[论文笔记]PULSE: Self-Supervised Photo Upsampling via Latent Space Exploration of Generative Models

Title

PULSE: Self-Supervised Photo Upsampling via Latent Space Exploration of Generative Models

Information

论文地址：https://arxiv.org/abs/2003.03808

github地址：https://github.com/adamian98/pulse

Summary

作者用高斯分布的约束去初始化latent code，用downsampling loss去优化latent code，使得生成的高分辨率图像在降采样后，与输入的低分辨率图像一致。

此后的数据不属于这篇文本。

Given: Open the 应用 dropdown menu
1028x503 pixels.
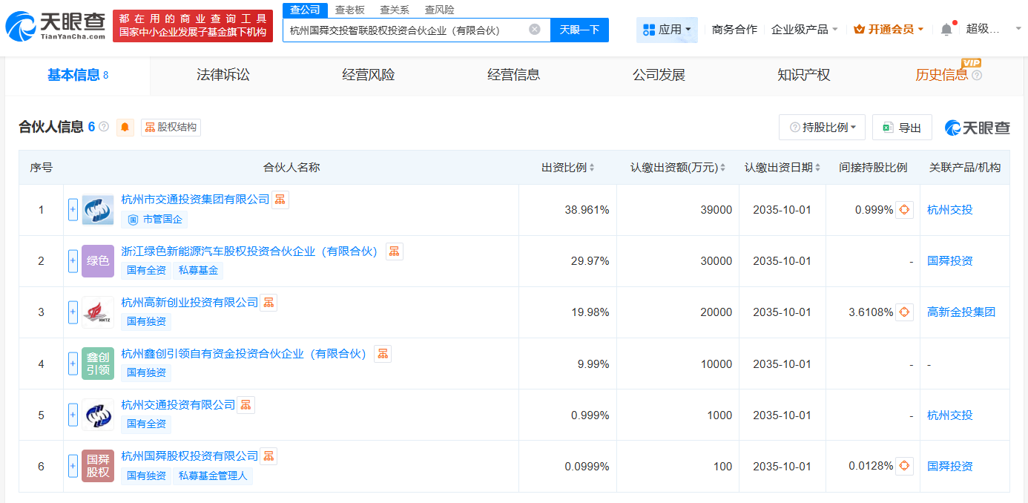Looking at the screenshot, I should 667,30.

优点是：生成图像真实，且和输入图像有对应关系。

Research Objective

将模糊或分辨率低的图片转换成真实清楚的高分辨率图像（超分技术）

Problem Statement

之前的方法

监督学习；
（趋势一）通常用SR和HR间的像素平均距离（如MSE）训练，这会导致生成的SR图像更平滑，感知相关的细节（如纹理）被忽视，细节模糊。
（趋势二）跳出pixel-wise的框架，尝试用感知距离来训练。比较多的是使用GAN判断真假（趋势一的loss加入了图片的真实度判断）。

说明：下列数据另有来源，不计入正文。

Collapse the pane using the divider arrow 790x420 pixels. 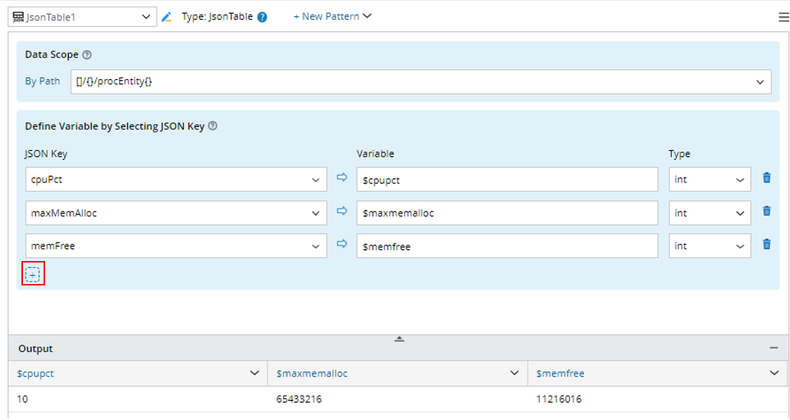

之前学术界一直认为超分和图像生成是两个领域，超分是修正。但实际上，超分为了细节清晰，是需要引入生成的

Method(s)

作者认为超分的关键是找到那些真实的、下采样正确的图像。

image

Loss

提出Downscaling Loss，计算生成的HR Image降采样之后和原始LR Image间的距离。
Latent

生成网络的latent是有趋向性的，根据训练集，某些属性的可能性多，生成结果好，某些属性的可能性少，有可能导致伪影或不真实。基于这一情况，作者针对latent code增加约束项：Gaussian prior，使得latent code的概率分布能符合生成网络预期。

Evaluation

styleGAN使用karras开源的ffhq预训练网络
对于每张图像，使用100次球状梯度下降，学习率0.4，latent随机初始化
数据：CelebA HQ（因为CelebA分辨率低）
用来比较的SOTA：用CelebA HQ训练的，因为用FFHQ训练的效果非常差
qualitative comparison：bicubic upsampling, FSRNet, FSRGAN，pulse(×8), pulse(×64)
quantitative comparison

这个地方值得重点关注一下，因为之前的SOTA都只能实现8倍的重建（重建后的分辨率是128×128），因此定量比较都是基于128*128分辨率的。找了40个人对240张图片进行1-5评分，证明pulse的评分最高，为3.6.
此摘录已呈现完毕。